**Article:**
Self-Loathing for the Egoist


“He who hates himself is not humble.”

— Emil Cioran

What is it about self-loathing that is so damn satisfying? When I say satisfying, I don’t mean that it feels good. It hurts to hate yourself. It’s depressing, and it hinders you from realizing your potential, from taking care of yourself, and from being truly happy. It’s cruel and abusive, and yet, we all do it, some of us compulsively. Why do we do it? Why can’t we stop?

I am a chronic self-hater. I don’t like myself very much. I don’t see any reason why anyone else should either. I think I am a failure. I think I am ugly. I think that I am annoying and stupid and I feel like a burden to everyone around me.

I am hard on myself. I keep a running tally of all the ways I have pissed people off, said something stupid, made mistakes, made more work, or made the wrong choice. I remember that I always do this, that I always forget, and that I am always wrong.

I find some point in time when my actions could have changed everything and because I acted this way instead of that the whole train of events, and all the hurt feelings and frustration that result are on me. I can trace my negative impact all the way back to my birth. I am the worst; I tell myself this at least once a day.

I don’t want to feel this way. Hating myself is not something I enjoy doing. I want to love myself because somewhere deep down I know that I not only need it, but that I deserve it. I know this but I can’t get there. I have listed things I like about myself. I have told myself I am no more flawed than anyone else. I tell myself I am beautiful and smart and kind and worthy of love and happiness. I have treated myself and forgiven myself, and still, I fall back into old habits. I have tried, and some progress has been made, but I still can’t help hating who I am.

**Listed entries:**
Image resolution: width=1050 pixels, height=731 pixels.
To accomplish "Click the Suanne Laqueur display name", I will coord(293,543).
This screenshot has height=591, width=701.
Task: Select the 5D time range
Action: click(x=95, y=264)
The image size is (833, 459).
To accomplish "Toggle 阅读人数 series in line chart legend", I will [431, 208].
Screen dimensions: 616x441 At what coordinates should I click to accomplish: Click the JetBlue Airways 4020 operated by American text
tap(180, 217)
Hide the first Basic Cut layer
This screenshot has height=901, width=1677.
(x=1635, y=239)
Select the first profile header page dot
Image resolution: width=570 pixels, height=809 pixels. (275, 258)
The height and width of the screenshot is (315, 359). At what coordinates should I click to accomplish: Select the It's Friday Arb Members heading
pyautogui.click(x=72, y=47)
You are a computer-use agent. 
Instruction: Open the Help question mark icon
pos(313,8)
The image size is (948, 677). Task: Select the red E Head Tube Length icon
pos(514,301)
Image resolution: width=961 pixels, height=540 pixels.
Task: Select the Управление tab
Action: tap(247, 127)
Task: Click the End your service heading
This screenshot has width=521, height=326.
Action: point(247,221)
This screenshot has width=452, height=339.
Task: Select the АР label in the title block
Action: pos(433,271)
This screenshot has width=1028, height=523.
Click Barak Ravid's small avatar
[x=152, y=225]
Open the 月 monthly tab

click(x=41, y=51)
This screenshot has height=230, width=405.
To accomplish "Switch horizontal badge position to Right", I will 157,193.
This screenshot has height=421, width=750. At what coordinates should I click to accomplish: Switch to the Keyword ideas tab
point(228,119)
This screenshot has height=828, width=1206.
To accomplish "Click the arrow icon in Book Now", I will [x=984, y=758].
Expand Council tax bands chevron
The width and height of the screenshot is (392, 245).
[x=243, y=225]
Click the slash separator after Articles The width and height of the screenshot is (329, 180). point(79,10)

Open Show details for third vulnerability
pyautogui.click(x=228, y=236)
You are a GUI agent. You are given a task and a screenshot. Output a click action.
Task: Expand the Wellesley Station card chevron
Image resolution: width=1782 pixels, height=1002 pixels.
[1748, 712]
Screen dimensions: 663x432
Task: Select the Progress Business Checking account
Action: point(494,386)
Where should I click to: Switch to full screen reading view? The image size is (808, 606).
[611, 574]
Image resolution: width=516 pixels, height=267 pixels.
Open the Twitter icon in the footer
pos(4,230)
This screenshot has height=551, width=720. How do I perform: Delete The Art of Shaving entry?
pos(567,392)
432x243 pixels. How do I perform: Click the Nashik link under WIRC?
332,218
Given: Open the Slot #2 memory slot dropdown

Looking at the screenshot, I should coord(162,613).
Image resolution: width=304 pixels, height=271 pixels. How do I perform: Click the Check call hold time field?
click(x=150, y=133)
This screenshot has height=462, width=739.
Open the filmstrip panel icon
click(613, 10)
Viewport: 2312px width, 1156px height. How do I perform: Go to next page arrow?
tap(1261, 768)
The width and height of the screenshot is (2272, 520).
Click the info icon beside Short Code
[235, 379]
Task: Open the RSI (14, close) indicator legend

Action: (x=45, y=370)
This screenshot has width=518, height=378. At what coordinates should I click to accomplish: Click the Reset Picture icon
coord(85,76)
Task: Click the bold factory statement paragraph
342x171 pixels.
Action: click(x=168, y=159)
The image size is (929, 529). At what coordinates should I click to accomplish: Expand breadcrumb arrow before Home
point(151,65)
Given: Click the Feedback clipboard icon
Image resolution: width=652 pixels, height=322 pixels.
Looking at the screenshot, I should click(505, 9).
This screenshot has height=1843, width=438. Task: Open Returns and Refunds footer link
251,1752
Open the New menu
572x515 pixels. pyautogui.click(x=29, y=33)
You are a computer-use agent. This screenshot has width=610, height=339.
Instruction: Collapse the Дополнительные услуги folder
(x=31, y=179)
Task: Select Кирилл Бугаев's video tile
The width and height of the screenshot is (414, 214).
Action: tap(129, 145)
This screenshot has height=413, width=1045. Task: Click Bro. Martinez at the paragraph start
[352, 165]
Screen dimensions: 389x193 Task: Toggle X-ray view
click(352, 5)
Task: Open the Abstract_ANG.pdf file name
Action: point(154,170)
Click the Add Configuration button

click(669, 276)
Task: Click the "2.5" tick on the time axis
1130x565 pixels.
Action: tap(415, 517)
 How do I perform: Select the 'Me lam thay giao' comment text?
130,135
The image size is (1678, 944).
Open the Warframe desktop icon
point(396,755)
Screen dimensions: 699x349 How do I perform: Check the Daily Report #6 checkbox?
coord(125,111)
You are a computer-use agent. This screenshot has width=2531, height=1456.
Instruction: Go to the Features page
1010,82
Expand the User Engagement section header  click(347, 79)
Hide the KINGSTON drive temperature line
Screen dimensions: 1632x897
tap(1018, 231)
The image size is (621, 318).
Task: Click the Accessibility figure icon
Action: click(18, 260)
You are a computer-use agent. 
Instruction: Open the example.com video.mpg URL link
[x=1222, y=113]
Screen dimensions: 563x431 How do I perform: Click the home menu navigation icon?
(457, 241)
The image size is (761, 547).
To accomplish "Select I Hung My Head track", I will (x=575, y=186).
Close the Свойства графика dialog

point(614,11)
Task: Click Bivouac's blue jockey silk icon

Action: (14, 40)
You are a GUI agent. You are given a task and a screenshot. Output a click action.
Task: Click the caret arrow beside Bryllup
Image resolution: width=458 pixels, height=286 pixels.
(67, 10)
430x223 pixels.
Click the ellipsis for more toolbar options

**Requirement:** Please write the next part of the essay on self-loathing, continuing from its final sentence.

**Exercise result:**
Clearly, giving myself a few compliments and staying hydrated are not the way. Or, they aren’t the only way. Self-love needs more than words; it needs an acknowledgment of the pain that brought you to such self-loathing. It needs an investigation into what purpose it serves and what satisfaction is derived from such thoughts.

Within each of us lives the ego, or our identity and sense of self. To act in an egotistical way is to put oneself at the center of your world at the exclusion of others. When we think of the egoist, we think of someone who is selfish and mean, ruthless and uncaring. Someone who thinks they are better than everyone else. We don’t think of ourselves as acting in an egotistical way when we heap hatred on ourselves because to us we are acting in a way that put everyone else above us.

We love other people more than ourselves. We value them more than ourselves. We take their blame and pain and anger and place it on ourselves. We carry the load for everyone and put ourselves down for not doing more. We don’t think we deserve as much as them. We don’t think we are as good.

But who we place above anyone else has nothing to do with who we are placing at the center. When we are so focused on ourselves by imagining ourselves greater than others and worthy of more, even if what we are giving is hatred, negativity, and insults, we are still acting in an egotistical way.

Maybe this is a form of control, a way to make sense of the world and feel some part of which way it turns. Maybe we are like a child who has simply gotten into a habit of seeking out negative attention because it is better than no attention at all. Maybe this is a way to make yourself feel important. Maybe we want so badly to be the best at something that we are willing to accept being the best at being the worst.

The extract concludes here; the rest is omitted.